Out-law.com has recently reported that the Information Commissioners Office have set out in their newly revised code of practice on subject access requests (SARs), how rules under the Data Protection Act on handling individuals’ requests for personal data apply to organisations that allow employees to store such information on their own devices.

The Data Protection Act states that people have a right to a copy of the personal data organisations hold on them, by filing a request for such information. This includes employees requesting data held by employers. Those requests are called data subject access requests (SARs) and must generally be complied with within 40 days.

According to the article, supplementary information also has to be disclosed by organisations alongside the personal data they provide in response to SARs. This includes the type of personal data organisations hold about the requester, what the purposes of their processing are and details of the third parties to whom the requesters’ data may be disclosed, as well as the logic involved in any decisions taken on the basis of personal data processing carried out by computer algorithms or automated decision technology.

The ICO stated that it is “good practice” for organisations to apply a “policy restricting the circumstances in which staff may hold information about customers, contacts, or other employees on their own devices or in private email accounts”. However, it did confirm that where organisations allow staff to store such information on their own devices, that data is potentially subject to disclosure when SARs are submitted.

“If you do permit staff to hold personal data on their own devices, they may be processing that data on your behalf, in which case it would be within the scope of a SAR you receive,” the ICO said. “The purpose for which the information is held, and its context, is likely to be relevant in this regard. We would not expect you to instruct staff to search their private emails or personal devices in response to a SAR unless you have a good reason to believe they are holding relevant personal data.”

What I found particularly interesting is that the ICO have also used this opportunity to confirm that organisations cannot ignore those SARs submitted through social media channels. Whilst organisations can steer people to submitting SARs through a particular communications channel, they “may not insist on the use of a particular means of delivery for a SAR”.

“Individuals may make a SAR using any Facebook page or Twitter account your organisation has, other social-media sites to which it subscribes, or possibly via third-party websites,” informed the ICO. “This might not be the most effective way of delivering the request in a form you will be able to process quickly and easily, but there is nothing to prevent it in principle.
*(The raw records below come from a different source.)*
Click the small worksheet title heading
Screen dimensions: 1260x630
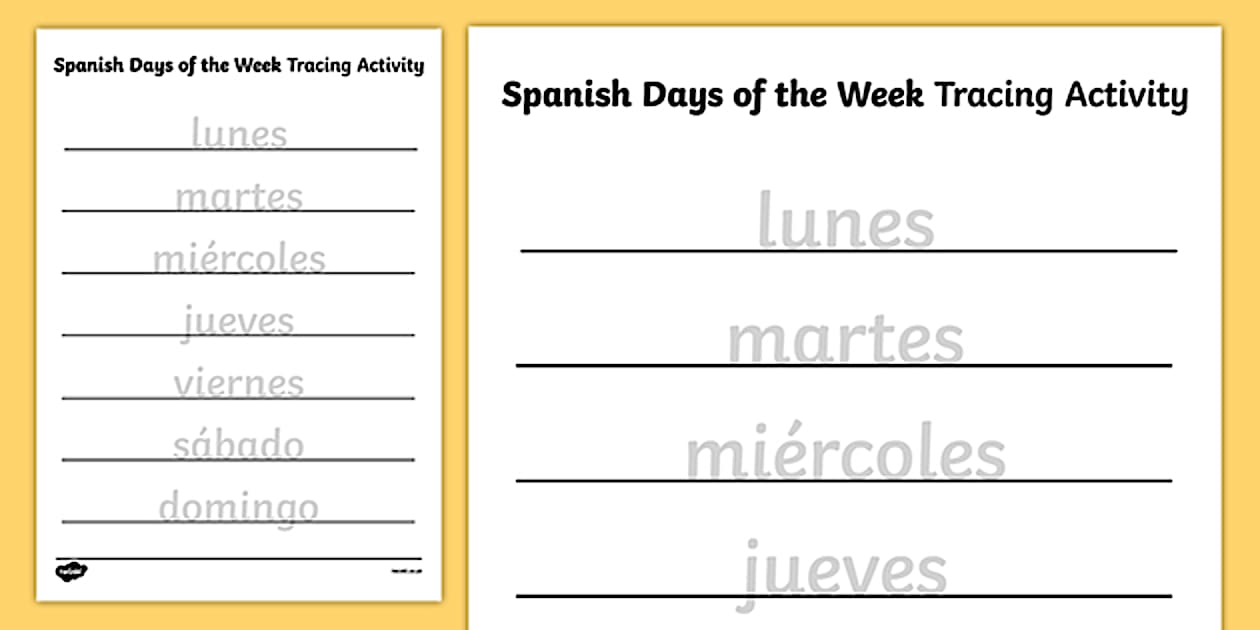point(238,66)
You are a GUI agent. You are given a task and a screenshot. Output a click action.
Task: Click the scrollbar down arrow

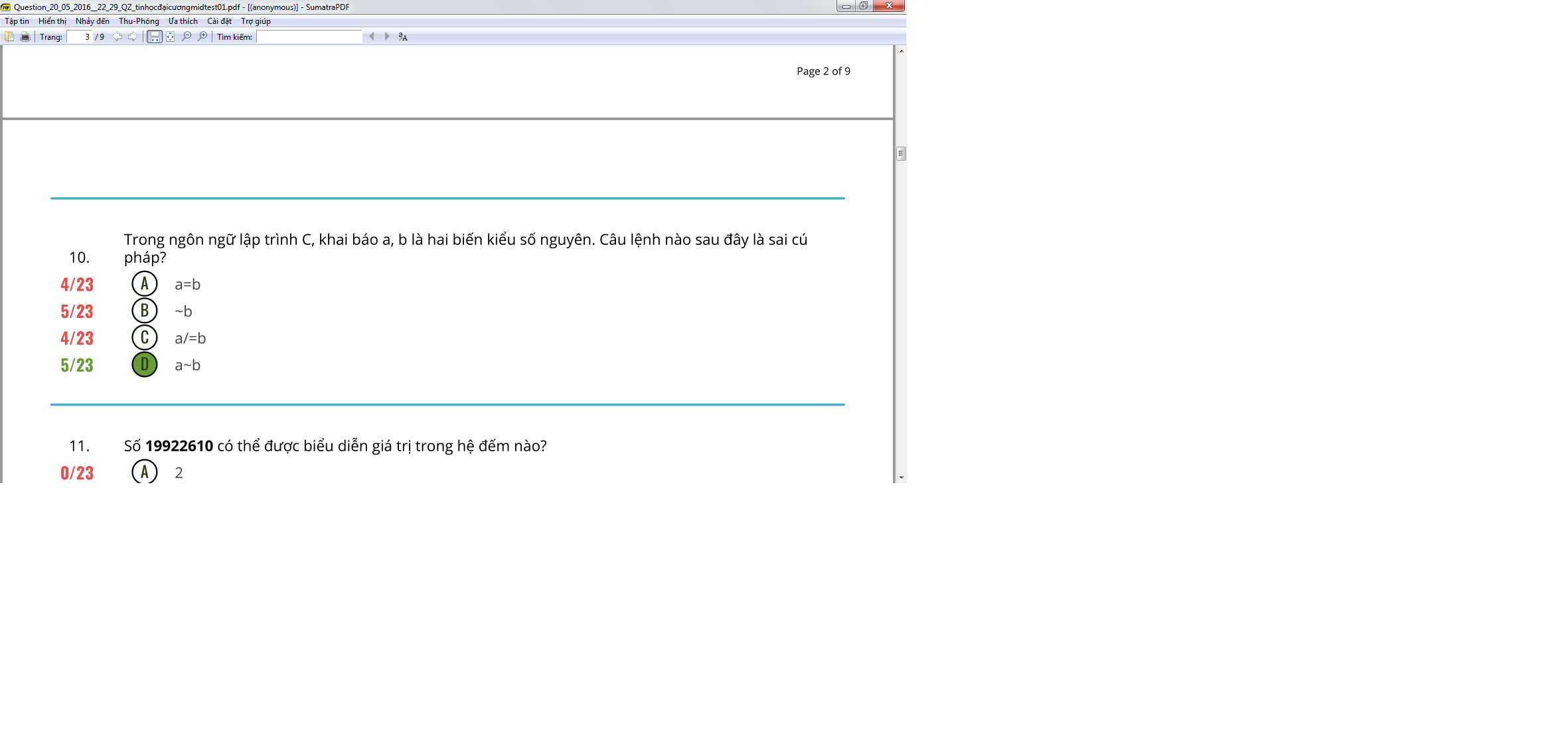point(901,477)
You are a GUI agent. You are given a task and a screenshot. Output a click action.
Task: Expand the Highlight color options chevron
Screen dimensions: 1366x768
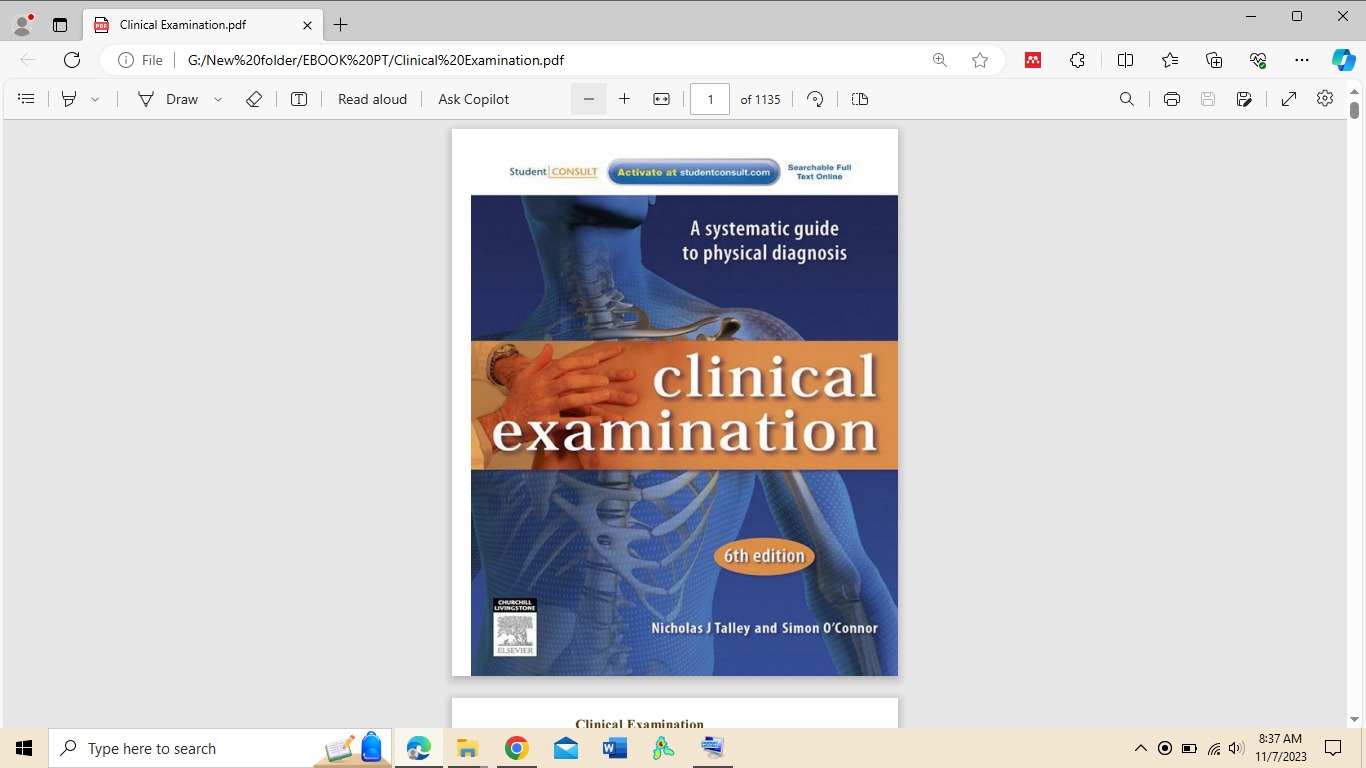click(95, 99)
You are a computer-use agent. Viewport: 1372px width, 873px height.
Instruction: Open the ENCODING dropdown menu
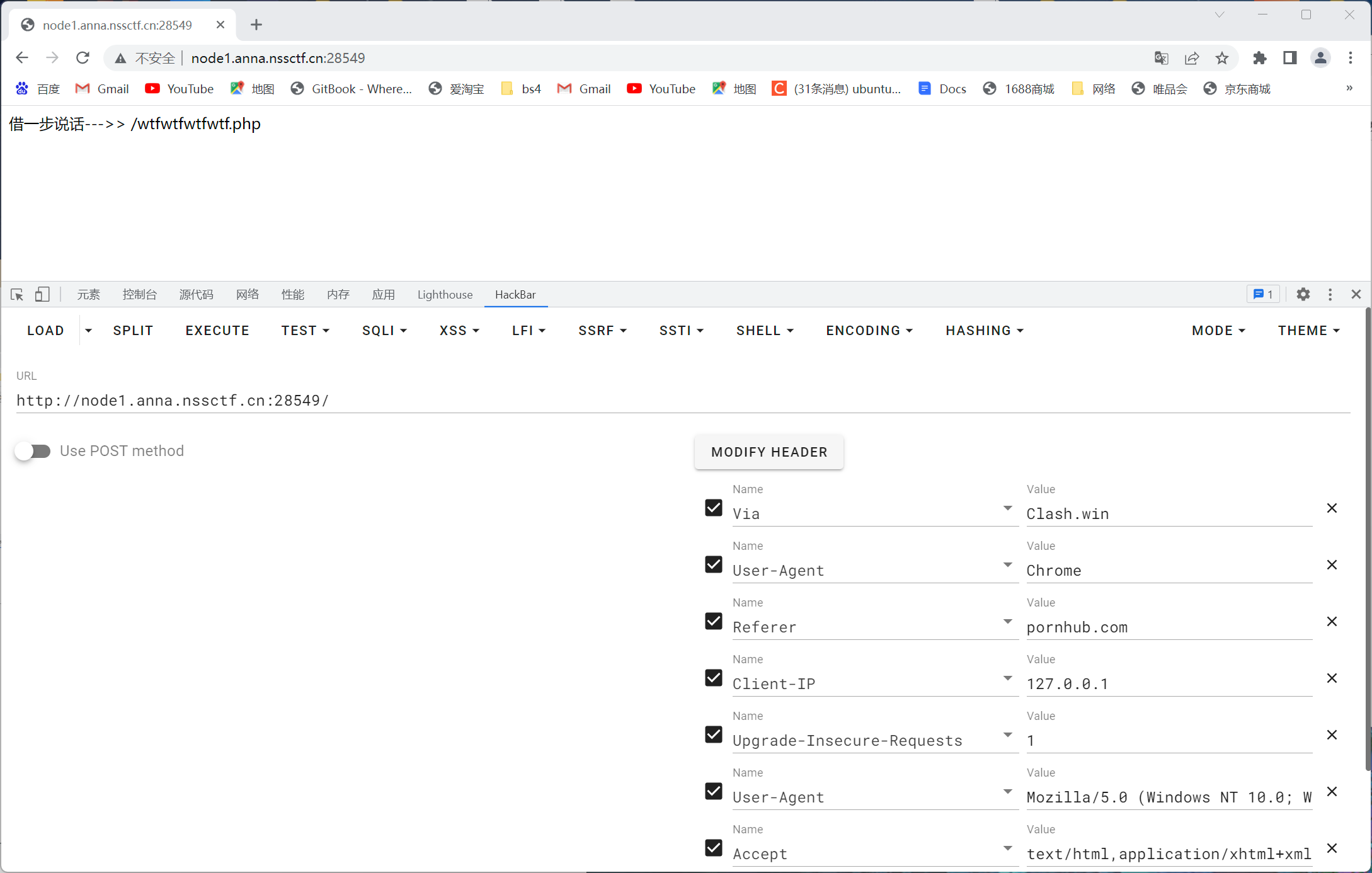click(x=869, y=331)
You should therefore assess the potential for SARs to be received via social-media channels and ensure that you take reasonable and proportionate steps to respond effectively to requests received in this way.”

The ICO did comment however, that organisations are entitled to ask requesters to confirm their identity and that they can, in some cases, respond to SARs submitted via social media using other communications channels: “you may decline to use social media to supply information in response to a SAR if technological constraints make it impractical, or if information security considerations make it inappropriate to do so. In these circumstances you should ask for an alternative delivery address for the response.”

So it seems we must ensure our best practices, following the introduction of GDPR next May, are developed to include procedures for BYOD initiatives and social media SARs.